TRY IT:
Look through the data below for the line with "Contact Us (51, 321)" and the line with "Faculty (44, 291)", then output those two and all lines in between, exactly as written.

EXERCISE DATA:
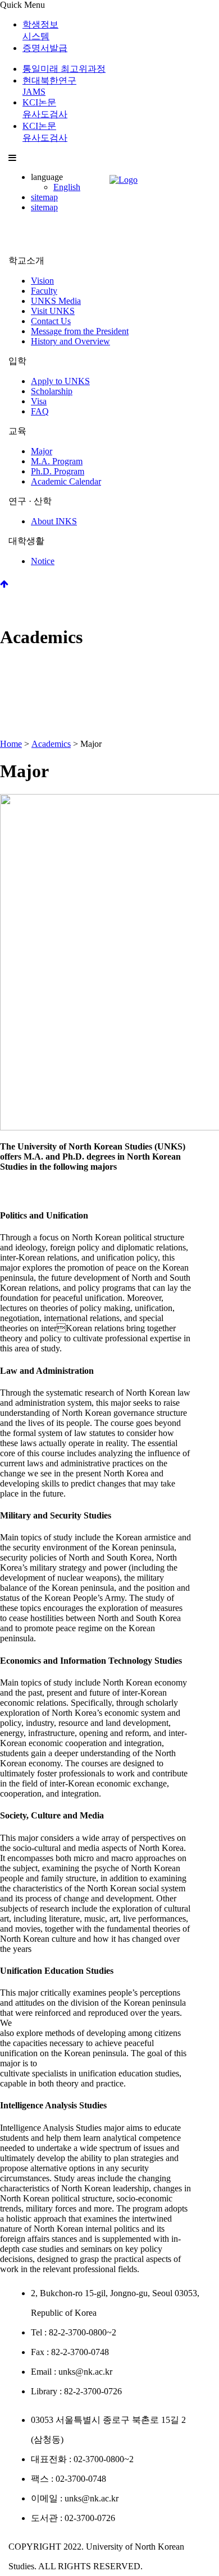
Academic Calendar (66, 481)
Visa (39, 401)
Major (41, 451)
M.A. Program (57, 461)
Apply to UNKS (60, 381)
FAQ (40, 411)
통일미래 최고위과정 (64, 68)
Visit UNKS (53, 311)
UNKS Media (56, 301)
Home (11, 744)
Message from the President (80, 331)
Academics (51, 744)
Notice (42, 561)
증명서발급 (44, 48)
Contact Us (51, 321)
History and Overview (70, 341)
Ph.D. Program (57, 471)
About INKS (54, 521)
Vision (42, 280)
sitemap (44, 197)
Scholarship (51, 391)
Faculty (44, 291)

* * *

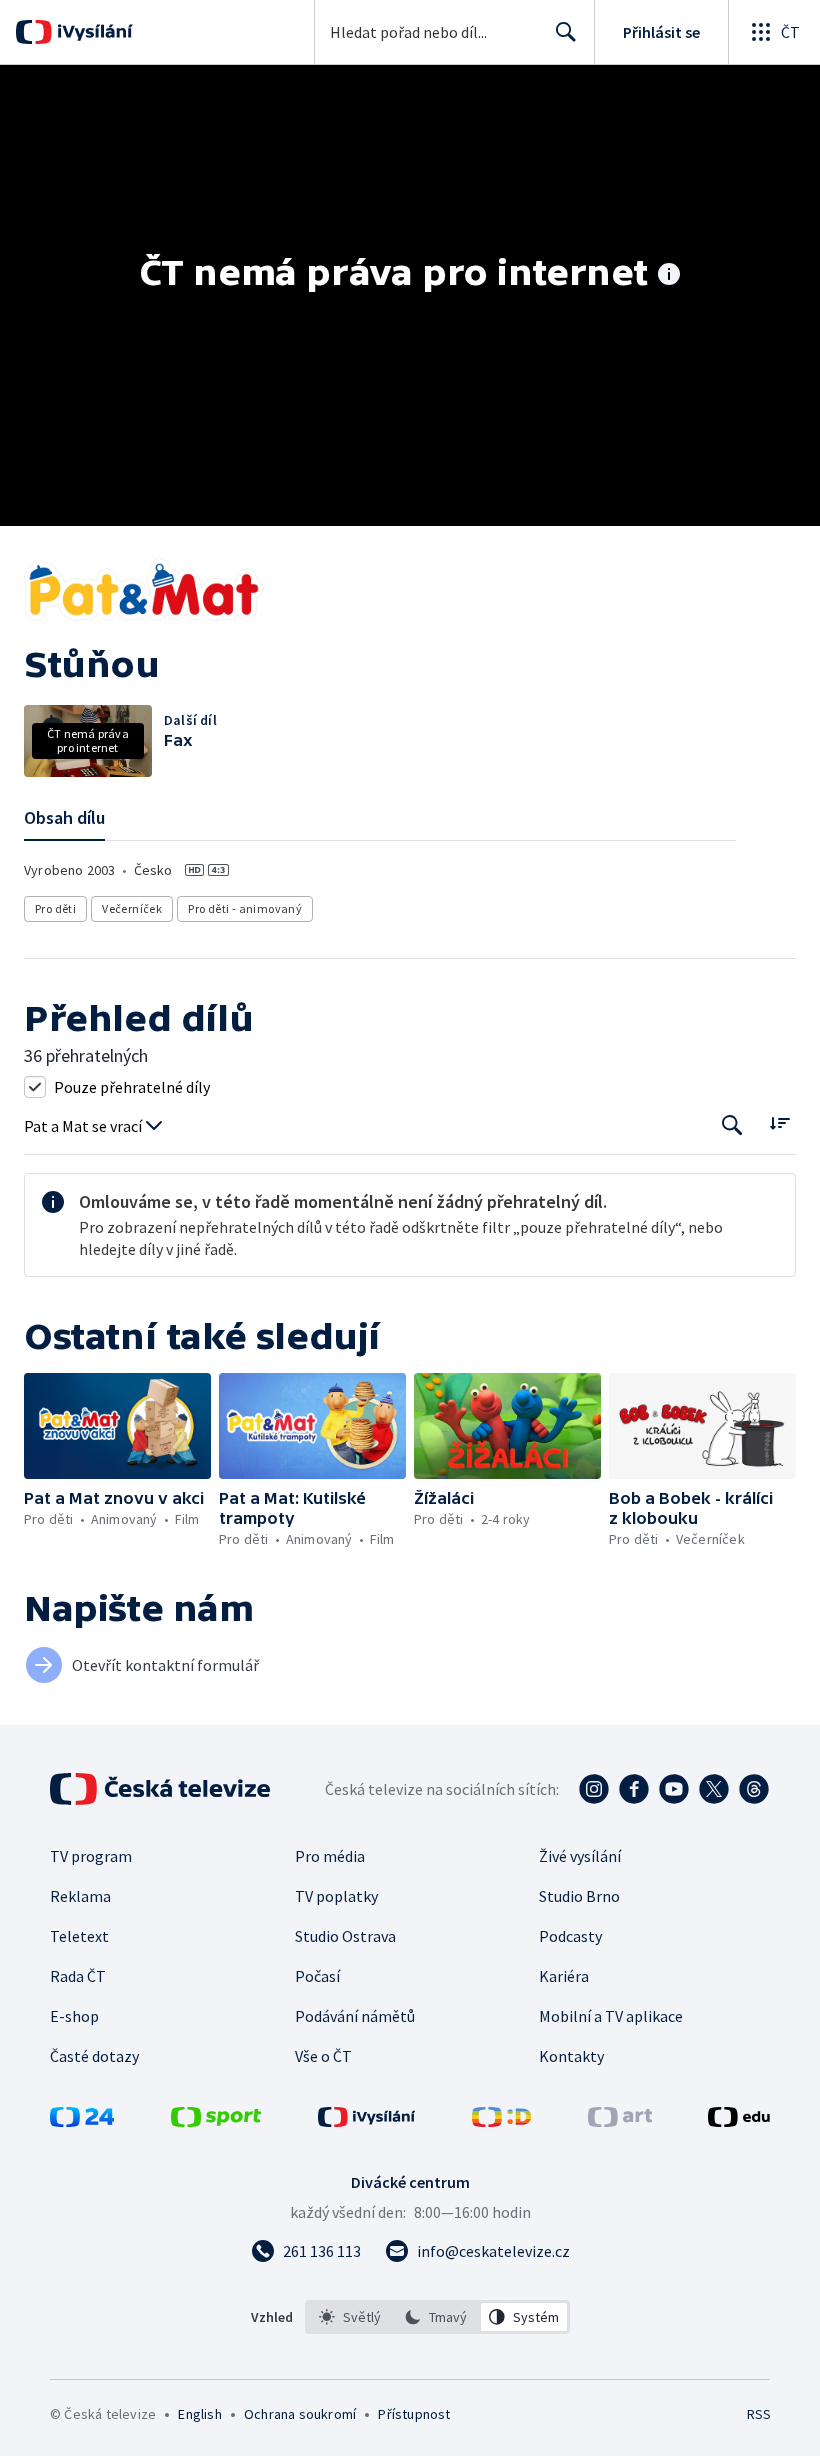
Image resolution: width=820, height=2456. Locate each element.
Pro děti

---

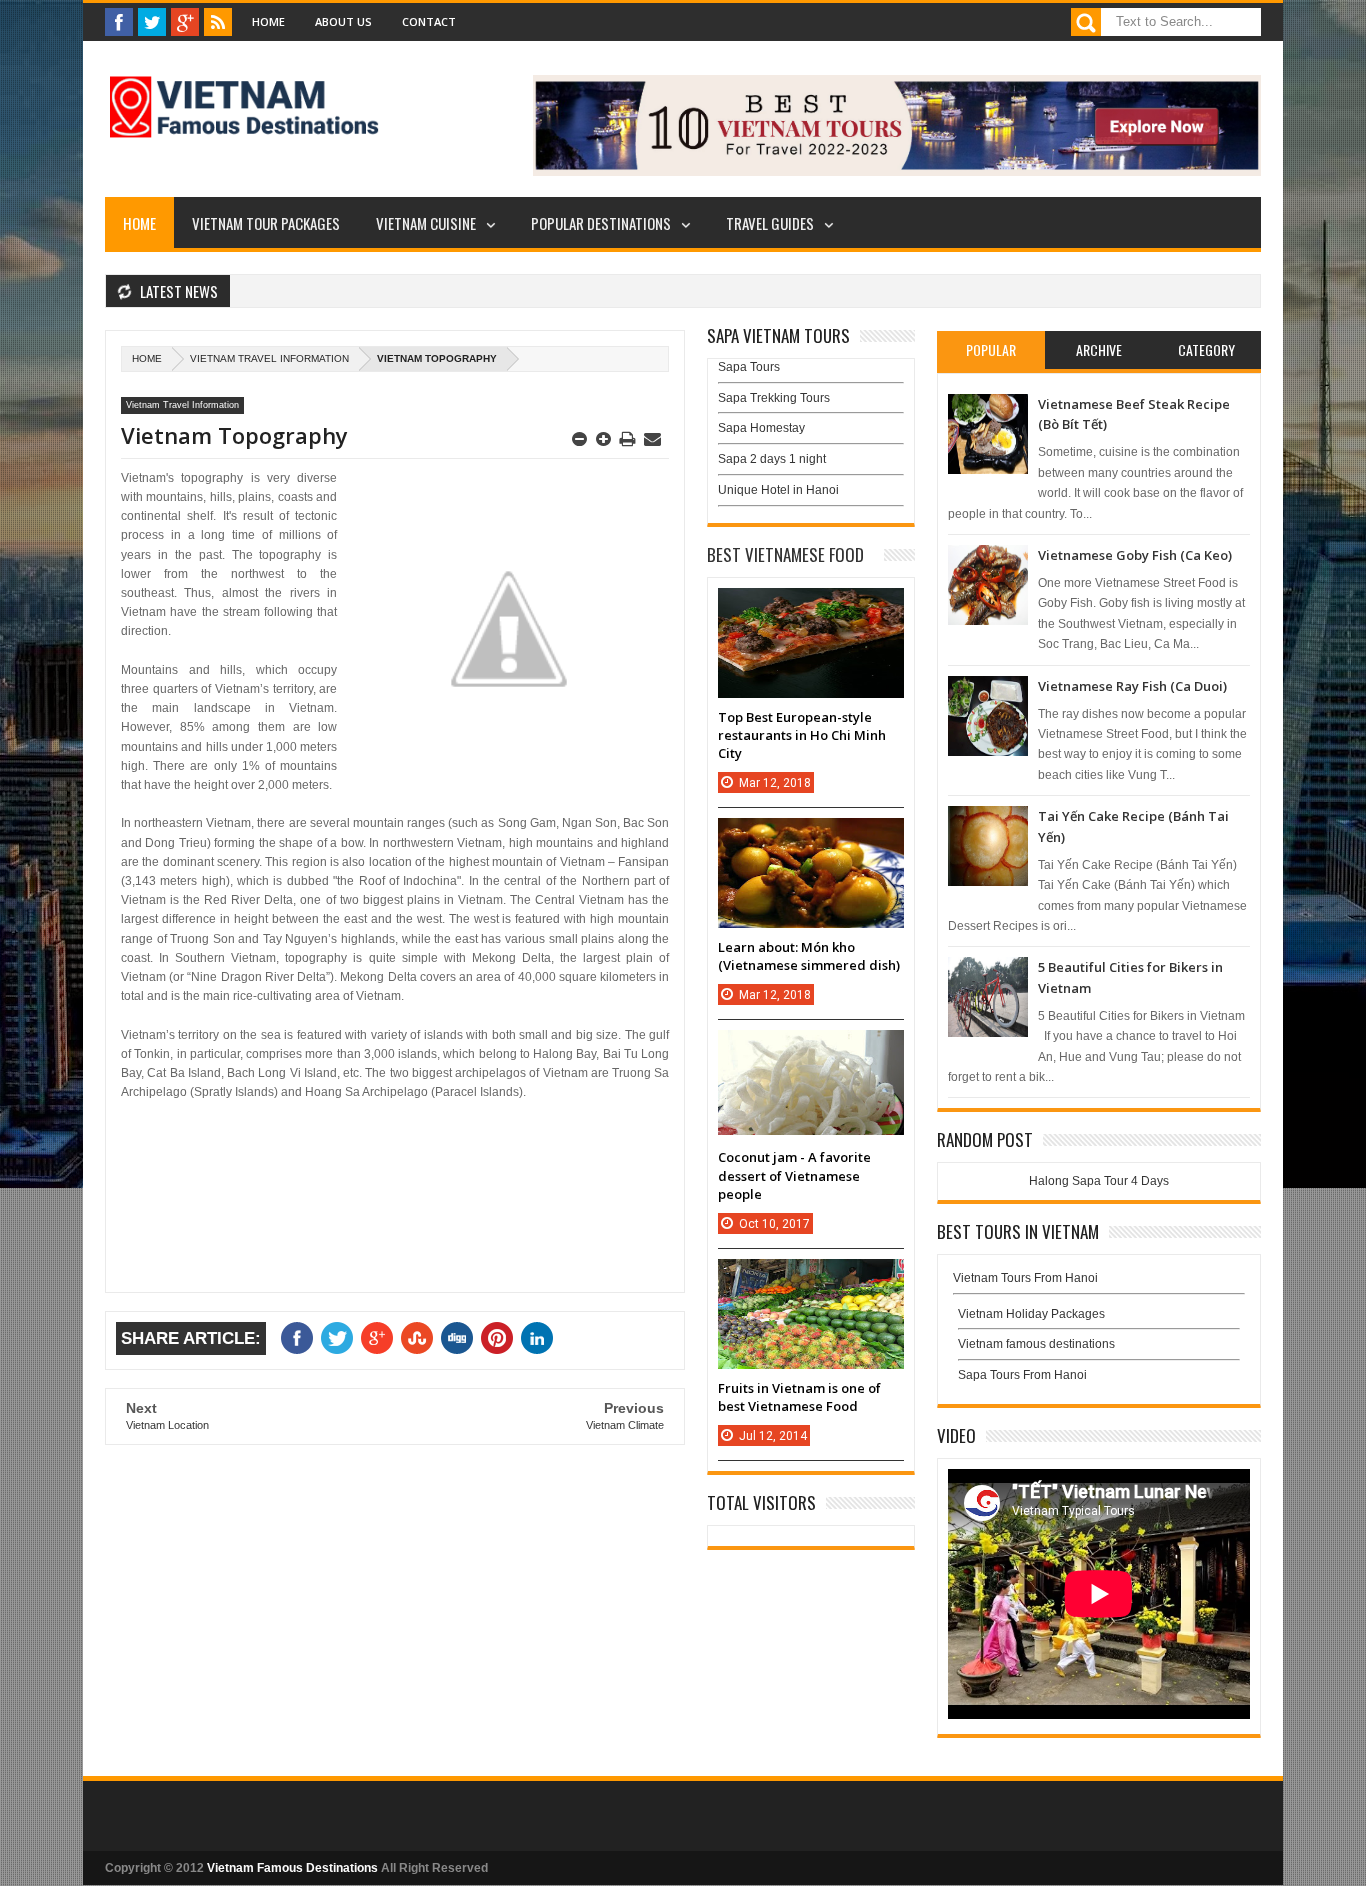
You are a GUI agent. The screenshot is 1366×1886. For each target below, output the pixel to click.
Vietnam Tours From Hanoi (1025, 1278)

PROBLEM SOLUTION:
Contact Us (51, 321)
History and Overview (70, 341)
Ph.D. Program (57, 471)
About INKS (54, 521)
Vision (42, 280)
sitemap (44, 197)
Scholarship (51, 391)
Faculty (44, 291)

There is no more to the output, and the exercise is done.